After our summer break in Europe, we quickly got back to the good ol’ routine for the rest of June. This long holiday with Mrs. CED and the kids gave me a taste of life without bonded labour, ahem I mean a 9-5 job. You know what I really don’t like – the Sunday scaries. In fact on a regular weekend, the feeling sometimes sets in as early as Saturday evening.
But I digress. This holiday helped us to really define the why of our FI journey. We cannot live the life we want for our family as long as I have to work. Yes we took the first step a long time ago by become a single-earner family. This was a conscious decision to forego extra income in favour of being more involved in the upbringing of our kids. But when all’s said and done, we need to remove the need for me to work. That’s what our FI strategy will help us do.
Note: All figures are in USD unless noted otherwise. I do not include unrealised or realised returns from invested assets such as dividends in this report. Passive investing is not a side hustle! None of the content on this website is financial advice, and I am not a financial advisor. Please see the disclaimer for more information.Some of the external links in this blog post may be affiliate links, I do try to keep them to a minimum though. The links help keep the site ad-free for you and hopefully one day will figure in my side hustle income reports! Please see our earnings disclosure for more information.

+===+

- _WRITTEN EXERCISE 1_
Update the FI journey blog post starting at "After our summer" and ending at "help us do.", replacing "holiday" with "vacation".
- _WRITTEN EXERCISE 2_
For each statement about the FI journey blog post, answer yes or no and quote the words of the post that decide it.
(a) Giving up extra income was a deliberate choice made to be more involved in raising the kids.
(b) The figures in the report are given in euros unless noted otherwise.
(c) Dividends from invested assets are counted in this report.
- _WRITTEN EXERCISE 3_
Resume the FI journey blog post after its final sentence.

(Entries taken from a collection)

+===+

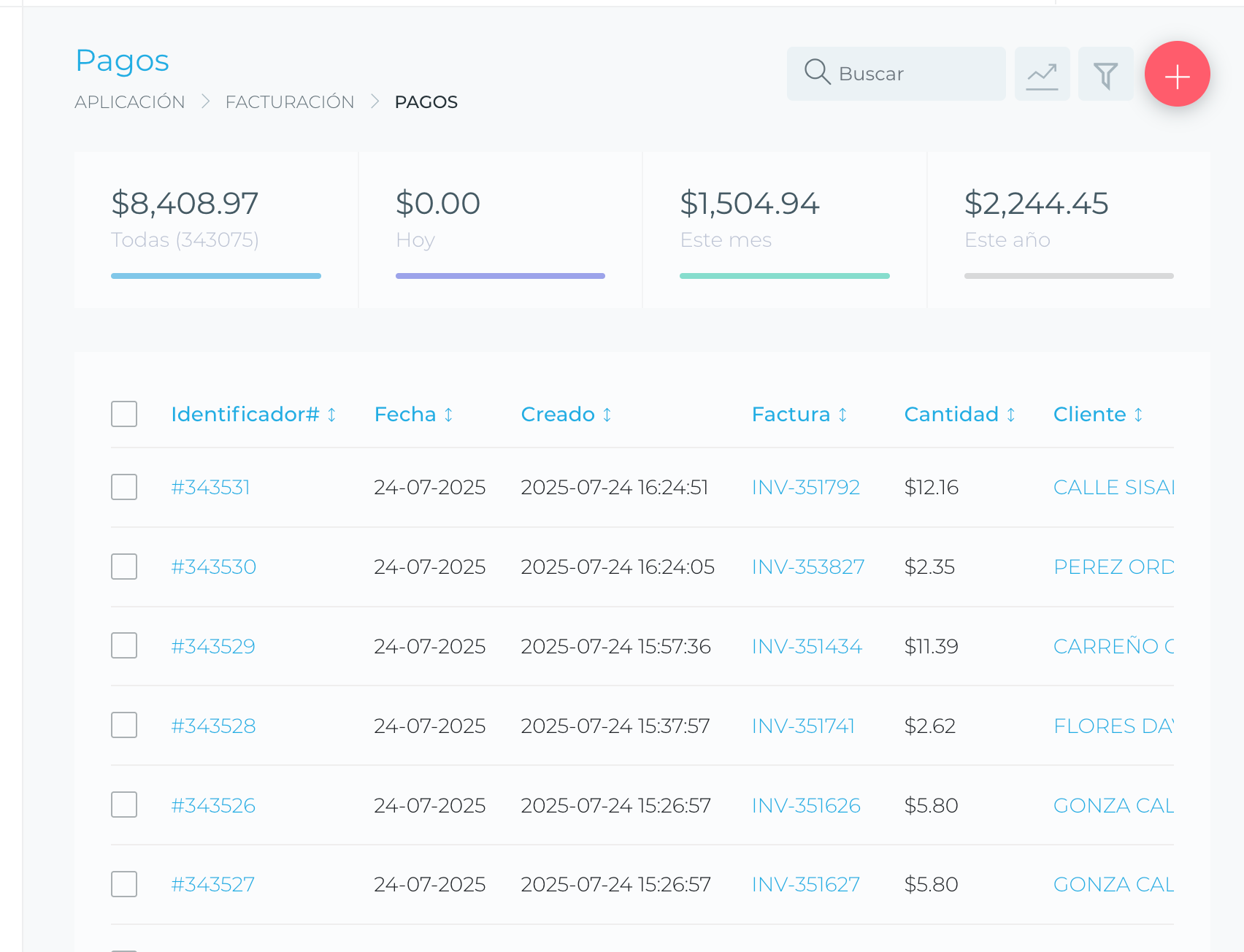Click the red plus add payment button
This screenshot has width=1244, height=952.
(1177, 74)
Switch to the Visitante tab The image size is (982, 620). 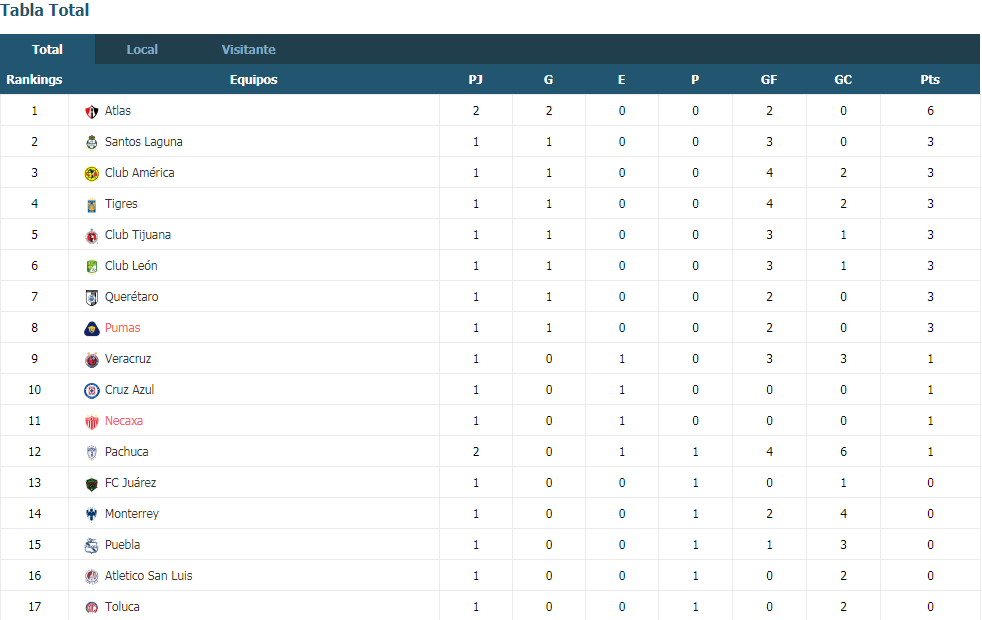[x=249, y=49]
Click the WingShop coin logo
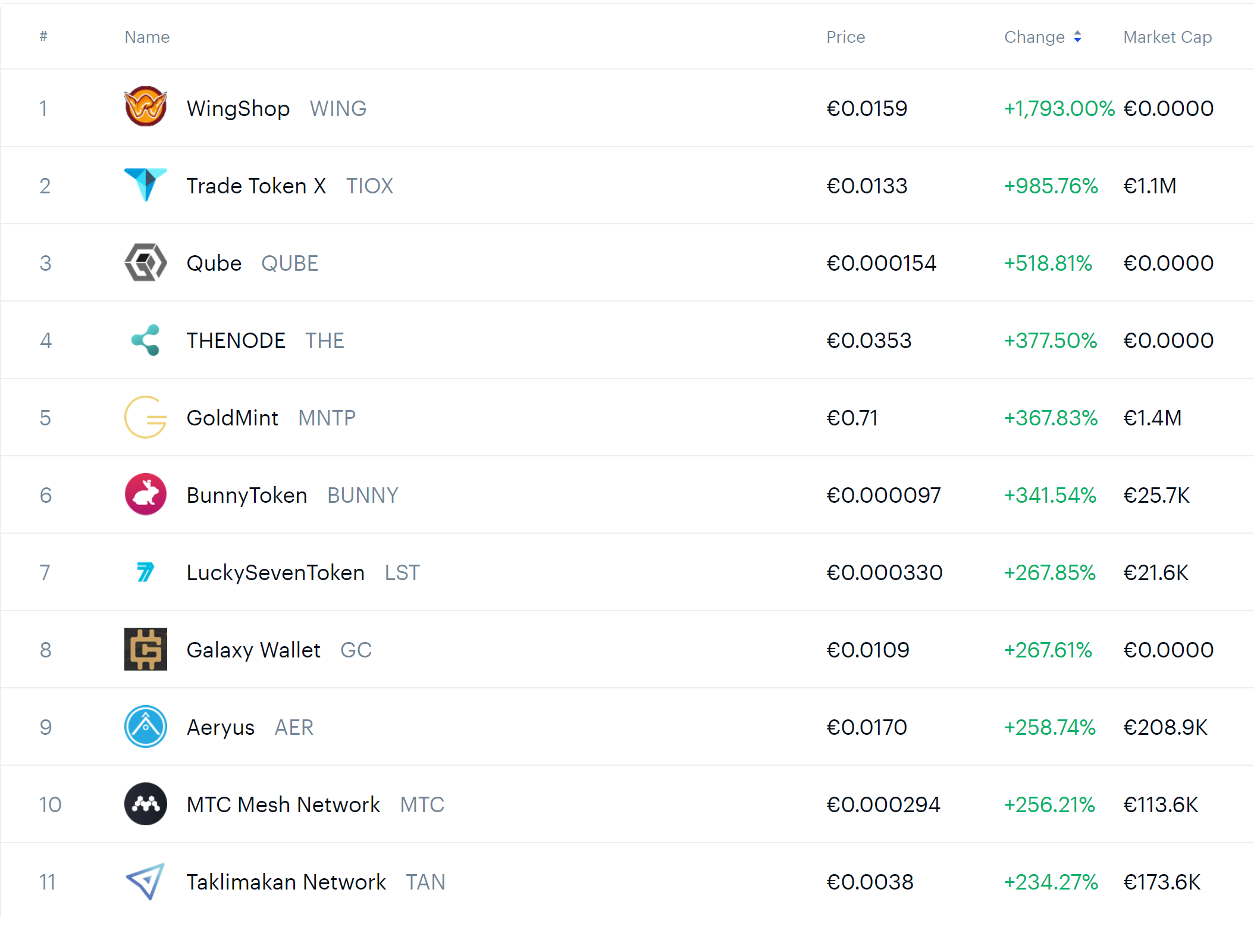The height and width of the screenshot is (952, 1254). pyautogui.click(x=146, y=108)
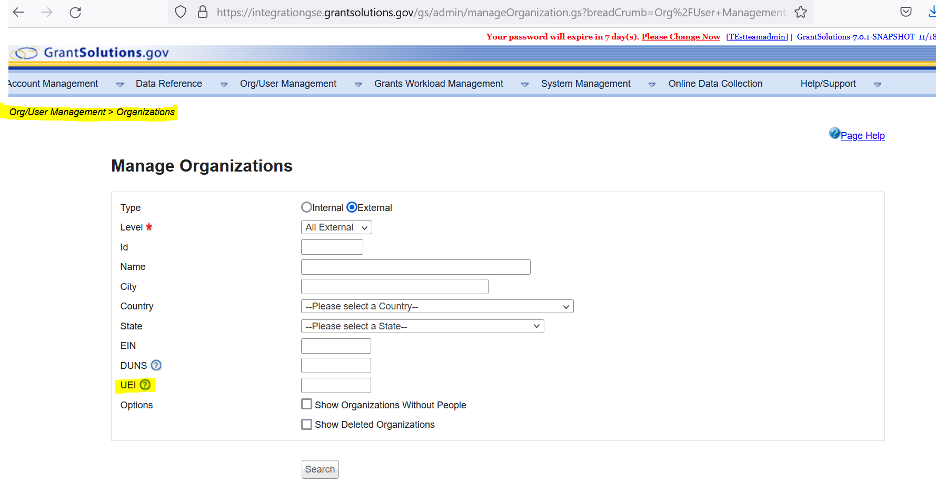Select the Internal type radio button
This screenshot has height=492, width=936.
307,207
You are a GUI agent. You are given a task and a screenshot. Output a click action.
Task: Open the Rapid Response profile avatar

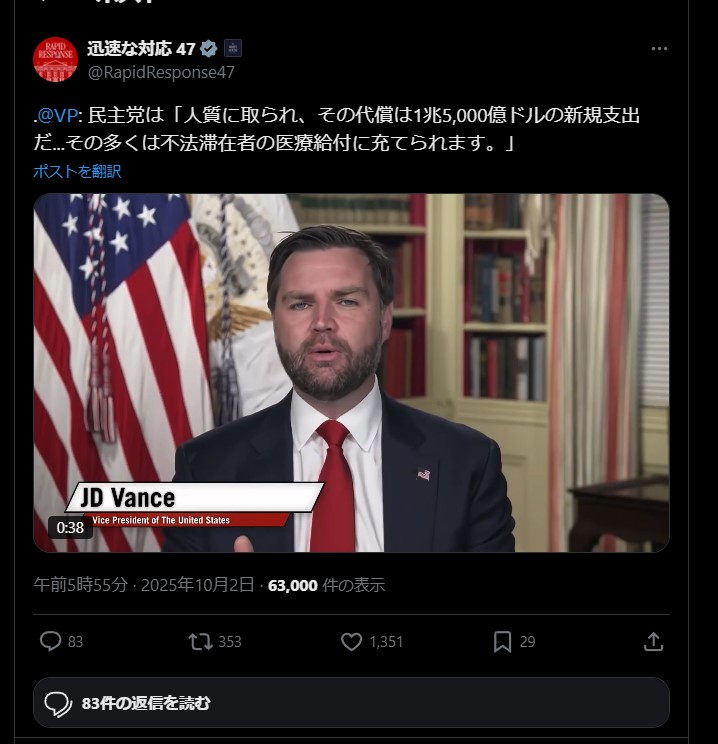point(56,59)
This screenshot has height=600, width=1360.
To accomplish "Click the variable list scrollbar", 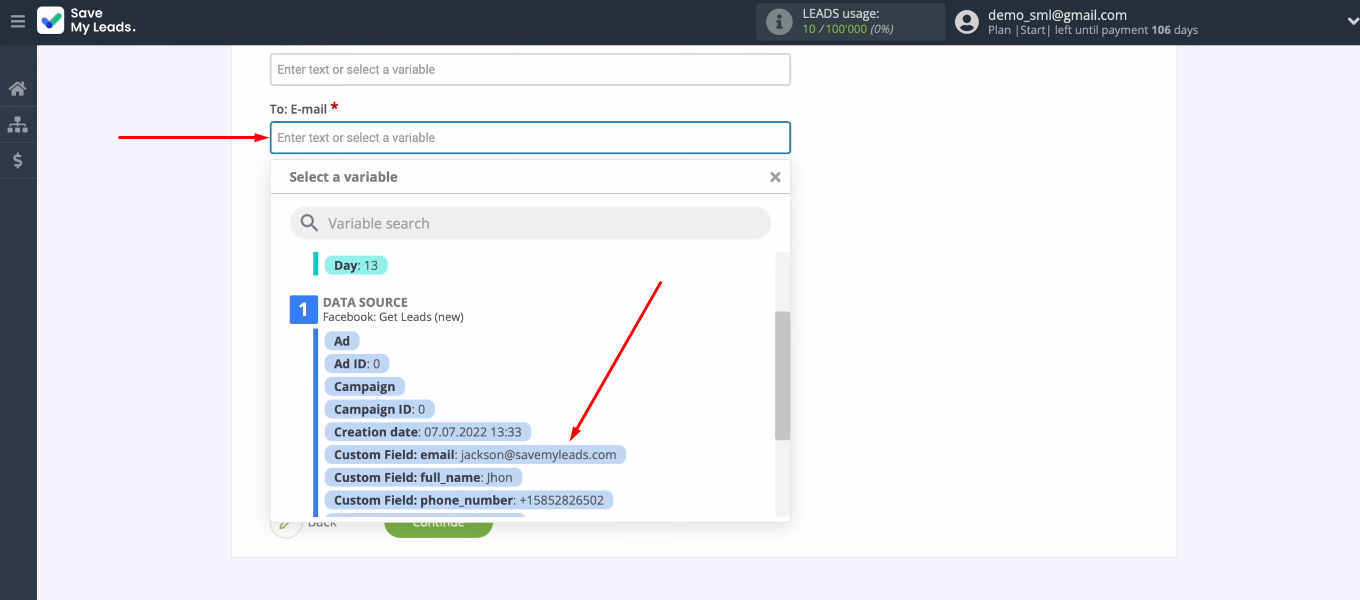I will [x=782, y=375].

+===+

- _EXPECTED OUTPUT 1_
After our summer break in Europe, we quickly got back to the good ol’ routine for the rest of June. This long vacation with Mrs. CED and the kids gave me a taste of life without bonded labour, ahem I mean a 9-5 job. You know what I really don’t like – the Sunday scaries. In fact on a regular weekend, the feeling sometimes sets in as early as Saturday evening.
But I digress. This vacation helped us to really define the why of our FI journey. We cannot live the life we want for our family as long as I have to work. Yes we took the first step a long time ago by become a single-earner family. This was a conscious decision to forego extra income in favour of being more involved in the upbringing of our kids. But when all’s said and done, we need to remove the need for me to work. That’s what our FI strategy will help us do.

- _EXPECTED OUTPUT 2_
(a) Yes: "This was a conscious decision to forego extra income in favour of being more involved in the upbringing of our kids."
(b) No: "All figures are in USD unless noted otherwise."
(c) No: "I do not include unrealised or realised returns from invested assets such as dividends in this report."

- _EXPECTED OUTPUT 3_
Side Hustle Income in June 2019
Rental property after tax and expenses: $250
Credit Card cashback: $28
Interest on emergency fund: $24
Our strategy for achieving FI is Financial Independence through Geo-Arbitrage (GeoFI). If GeoFI sounds ridiculous, sorry you should have heard my other acronyms. We moved to a High Cost of Living (HCOL) area to earn and invest more and rapidly increase our net worth. GeoFI also gives us the option to lower our FI target to relocate to a LCOL final destination if we decide to do so. Our invested assets will then generate enough income to cover our expenses.
We are already location independent through side-hustling. Our side hustles can reliably and consistently fully cover our living expenses. But we are not comfortable with giving up my primary income and start relying solely on side-hustle income.
Net income from the 4 niche websites came to $3,149 for June. One of our better months and the reason is a massive promotion we ran on our main niche site with a sponsor the previous month.
All my niche sites are monetized mainly through the Amazon Associates affiliate programme. If you would like to start a side-hustle blog, here’s my proven step-by-step method of doing it right.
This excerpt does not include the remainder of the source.